Edit the records below by changing "checkmark" to "tick mark", keeping everything else the same, and leave the pictures out.

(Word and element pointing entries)
## Begin
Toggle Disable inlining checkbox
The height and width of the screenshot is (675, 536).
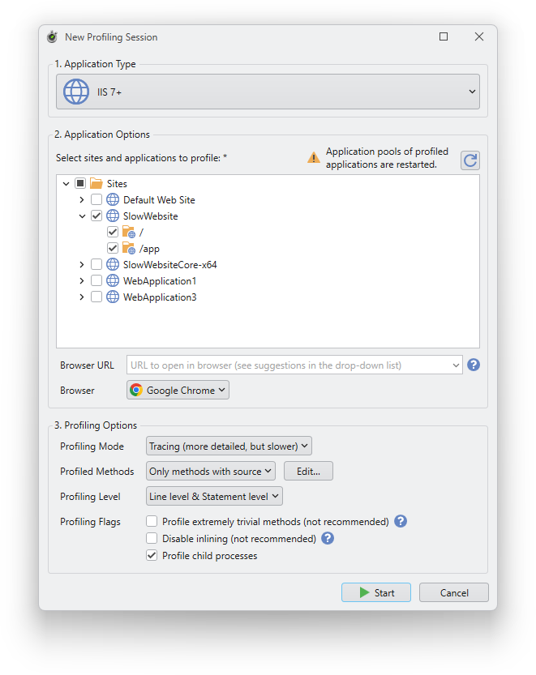pyautogui.click(x=152, y=538)
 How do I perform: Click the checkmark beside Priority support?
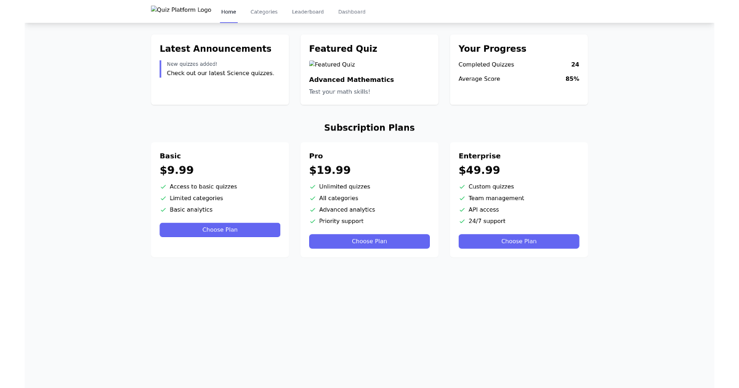click(x=313, y=221)
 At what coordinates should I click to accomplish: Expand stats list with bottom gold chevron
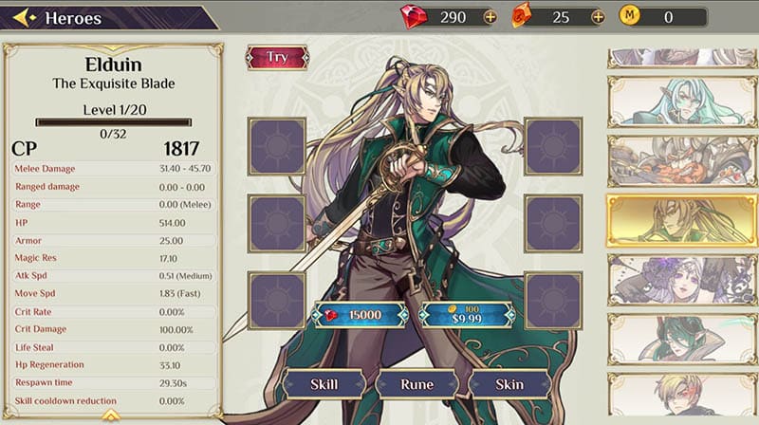pos(111,415)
## End
• The reply:
Toggle Disable inlining checkbox
The height and width of the screenshot is (675, 536).
pyautogui.click(x=152, y=538)
 How do I perform: Click the tick mark beside Priority support?
click(x=313, y=221)
 At what coordinates should I click to accomplish: Expand stats list with bottom gold chevron
pos(111,415)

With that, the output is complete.